Exercise brief: Can you copy out, character for character, the part of the data that opens with the line containing "Open the Tax Maps navigation link" and closes with the line containing "Action: click(458, 4)", including both of those lines?

Data records:
— BEGIN —

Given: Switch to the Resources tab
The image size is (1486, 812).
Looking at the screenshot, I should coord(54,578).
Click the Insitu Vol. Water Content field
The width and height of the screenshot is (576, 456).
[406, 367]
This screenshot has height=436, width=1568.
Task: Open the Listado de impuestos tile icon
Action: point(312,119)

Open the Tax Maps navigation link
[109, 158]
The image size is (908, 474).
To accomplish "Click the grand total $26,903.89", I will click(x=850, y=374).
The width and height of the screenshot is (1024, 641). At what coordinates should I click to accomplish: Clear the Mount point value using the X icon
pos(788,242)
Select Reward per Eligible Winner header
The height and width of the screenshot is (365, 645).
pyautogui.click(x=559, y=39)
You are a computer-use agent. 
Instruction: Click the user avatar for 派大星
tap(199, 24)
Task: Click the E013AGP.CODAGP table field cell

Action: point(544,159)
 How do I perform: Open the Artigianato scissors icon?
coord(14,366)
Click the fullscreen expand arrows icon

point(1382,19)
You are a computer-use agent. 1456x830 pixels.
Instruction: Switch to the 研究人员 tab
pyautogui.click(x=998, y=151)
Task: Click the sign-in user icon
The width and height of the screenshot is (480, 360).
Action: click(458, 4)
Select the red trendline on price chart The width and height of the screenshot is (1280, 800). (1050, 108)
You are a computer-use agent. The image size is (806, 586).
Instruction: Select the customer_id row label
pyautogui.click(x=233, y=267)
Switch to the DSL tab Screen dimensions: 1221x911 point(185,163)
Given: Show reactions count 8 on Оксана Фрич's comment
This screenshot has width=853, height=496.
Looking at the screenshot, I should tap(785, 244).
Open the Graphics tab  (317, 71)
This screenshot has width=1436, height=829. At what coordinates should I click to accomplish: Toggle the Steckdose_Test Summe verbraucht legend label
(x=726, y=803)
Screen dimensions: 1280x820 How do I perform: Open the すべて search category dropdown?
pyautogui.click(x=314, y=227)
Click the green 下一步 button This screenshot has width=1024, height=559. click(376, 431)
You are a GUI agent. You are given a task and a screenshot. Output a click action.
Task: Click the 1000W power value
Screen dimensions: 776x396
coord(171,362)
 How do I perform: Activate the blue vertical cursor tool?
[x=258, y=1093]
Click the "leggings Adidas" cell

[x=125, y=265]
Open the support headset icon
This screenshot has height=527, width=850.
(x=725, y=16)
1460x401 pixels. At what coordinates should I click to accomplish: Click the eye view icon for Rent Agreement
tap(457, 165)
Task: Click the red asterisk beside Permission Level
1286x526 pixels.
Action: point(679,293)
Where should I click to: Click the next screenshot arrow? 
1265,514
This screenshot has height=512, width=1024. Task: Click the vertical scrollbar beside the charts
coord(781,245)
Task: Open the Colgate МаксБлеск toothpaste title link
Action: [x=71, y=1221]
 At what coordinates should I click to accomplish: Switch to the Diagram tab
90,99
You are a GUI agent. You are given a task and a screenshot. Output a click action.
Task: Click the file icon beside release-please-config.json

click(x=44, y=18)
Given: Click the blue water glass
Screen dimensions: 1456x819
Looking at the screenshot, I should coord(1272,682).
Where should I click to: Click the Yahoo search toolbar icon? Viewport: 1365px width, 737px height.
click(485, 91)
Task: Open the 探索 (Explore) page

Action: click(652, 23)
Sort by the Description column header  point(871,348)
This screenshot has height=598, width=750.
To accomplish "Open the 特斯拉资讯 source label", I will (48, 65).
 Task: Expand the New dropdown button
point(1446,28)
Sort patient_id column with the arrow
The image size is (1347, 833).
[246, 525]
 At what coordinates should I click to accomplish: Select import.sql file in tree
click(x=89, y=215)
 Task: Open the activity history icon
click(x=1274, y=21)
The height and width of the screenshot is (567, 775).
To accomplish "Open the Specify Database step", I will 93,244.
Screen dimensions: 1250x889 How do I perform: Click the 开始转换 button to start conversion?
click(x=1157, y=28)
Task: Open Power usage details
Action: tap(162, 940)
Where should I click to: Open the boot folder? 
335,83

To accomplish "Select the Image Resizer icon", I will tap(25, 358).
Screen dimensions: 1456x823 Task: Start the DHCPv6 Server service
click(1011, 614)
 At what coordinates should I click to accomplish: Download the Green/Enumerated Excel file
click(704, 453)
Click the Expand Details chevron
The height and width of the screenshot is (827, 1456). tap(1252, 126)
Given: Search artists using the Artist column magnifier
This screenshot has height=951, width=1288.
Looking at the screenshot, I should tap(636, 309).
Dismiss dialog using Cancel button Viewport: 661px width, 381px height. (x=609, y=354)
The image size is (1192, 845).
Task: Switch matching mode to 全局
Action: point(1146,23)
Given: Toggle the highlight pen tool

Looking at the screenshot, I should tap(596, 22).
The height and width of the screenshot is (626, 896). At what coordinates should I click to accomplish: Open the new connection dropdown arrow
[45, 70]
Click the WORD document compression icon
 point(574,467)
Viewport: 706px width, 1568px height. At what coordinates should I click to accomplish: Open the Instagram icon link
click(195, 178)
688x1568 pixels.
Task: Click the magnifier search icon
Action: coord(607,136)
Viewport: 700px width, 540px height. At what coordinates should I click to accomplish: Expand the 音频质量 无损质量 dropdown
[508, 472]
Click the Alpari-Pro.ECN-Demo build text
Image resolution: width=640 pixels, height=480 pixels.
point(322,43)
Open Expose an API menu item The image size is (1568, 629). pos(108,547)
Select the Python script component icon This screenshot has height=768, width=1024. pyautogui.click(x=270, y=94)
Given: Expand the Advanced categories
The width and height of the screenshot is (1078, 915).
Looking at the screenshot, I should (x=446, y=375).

— END —

Solved problem:
Open the Tax Maps navigation link
[109, 158]
The image size is (908, 474).
To accomplish "Click the grand total $26,903.89", I will click(x=850, y=374).
The width and height of the screenshot is (1024, 641). At what coordinates should I click to accomplish: Clear the Mount point value using the X icon
pos(788,242)
Select Reward per Eligible Winner header
The height and width of the screenshot is (365, 645).
pyautogui.click(x=559, y=39)
You are a computer-use agent. 
Instruction: Click the user avatar for 派大星
tap(199, 24)
Task: Click the E013AGP.CODAGP table field cell

Action: point(544,159)
 How do I perform: Open the Artigianato scissors icon?
coord(14,366)
Click the fullscreen expand arrows icon

point(1382,19)
You are a computer-use agent. 1456x830 pixels.
Instruction: Switch to the 研究人员 tab
pyautogui.click(x=998, y=151)
Task: Click the sign-in user icon
The width and height of the screenshot is (480, 360).
Action: click(458, 4)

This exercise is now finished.